* **WHAT THE TASK ASKS**
Turn the rows starting with the line with "Screen dimensions: 1094x606" and going on through the line with "Click the Factory Defaults button" into a numbered list, leaving out any blank lines.

* **RECORDS SHOWN**
·····
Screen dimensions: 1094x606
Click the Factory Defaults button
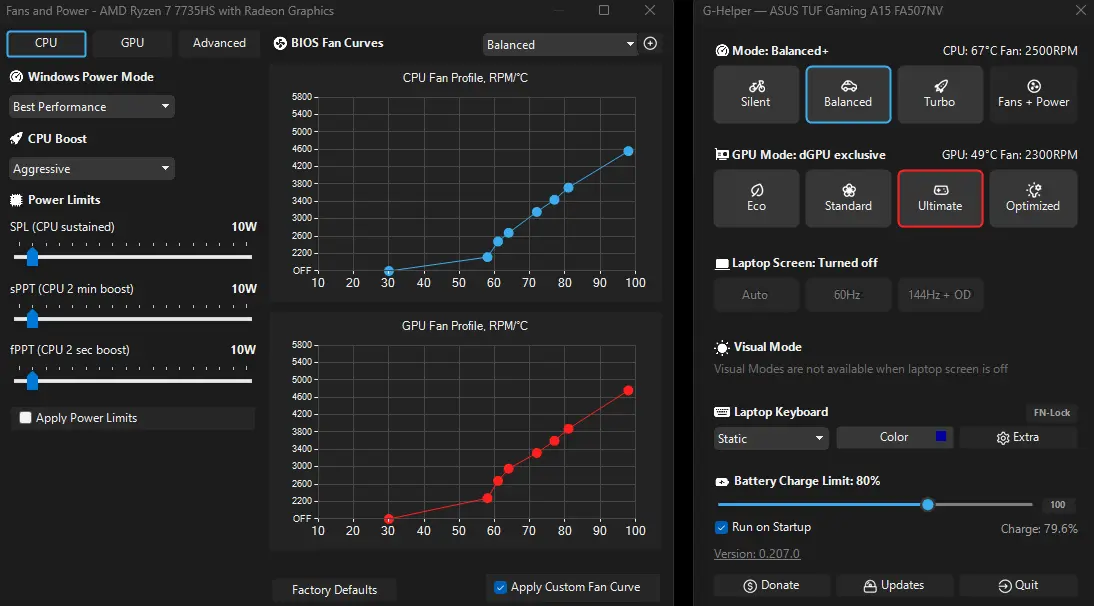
·····
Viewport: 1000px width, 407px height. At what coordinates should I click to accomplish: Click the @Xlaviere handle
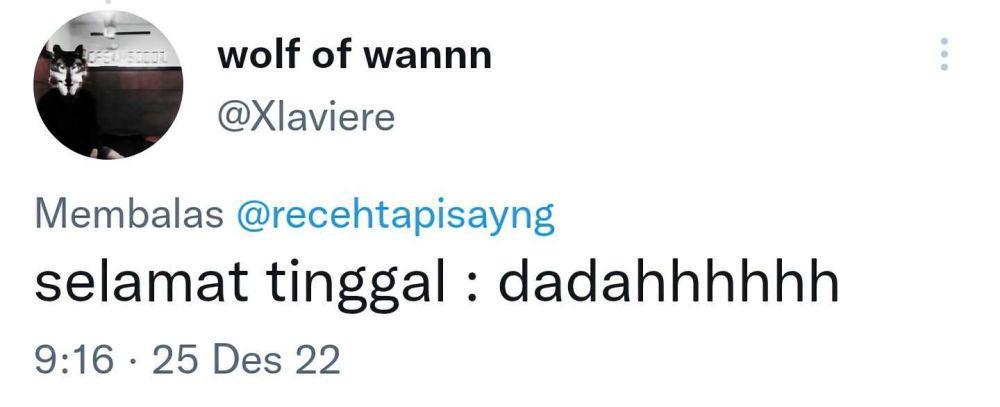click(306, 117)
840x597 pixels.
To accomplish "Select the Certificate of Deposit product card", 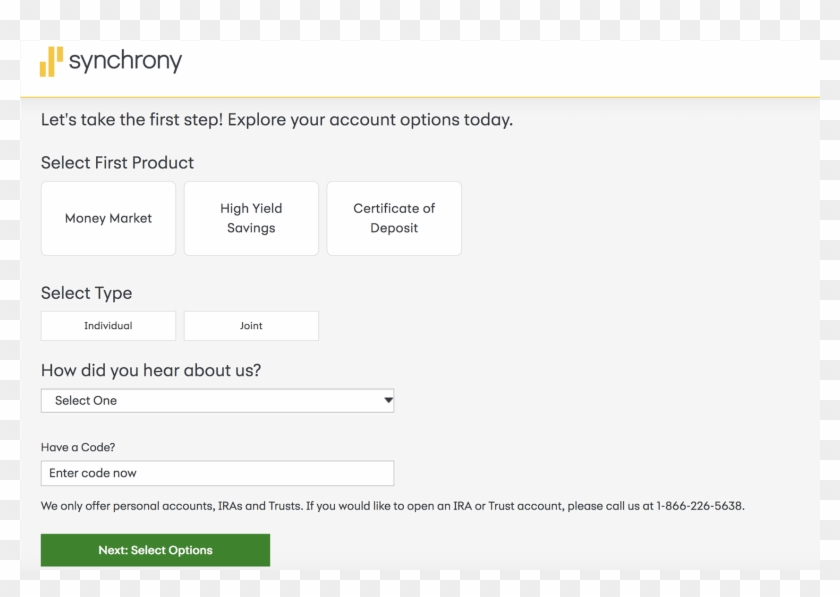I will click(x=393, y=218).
·····
* **WORKED SOLUTION**
1. Screen dimensions: 1094x606
2. Click the Factory Defaults button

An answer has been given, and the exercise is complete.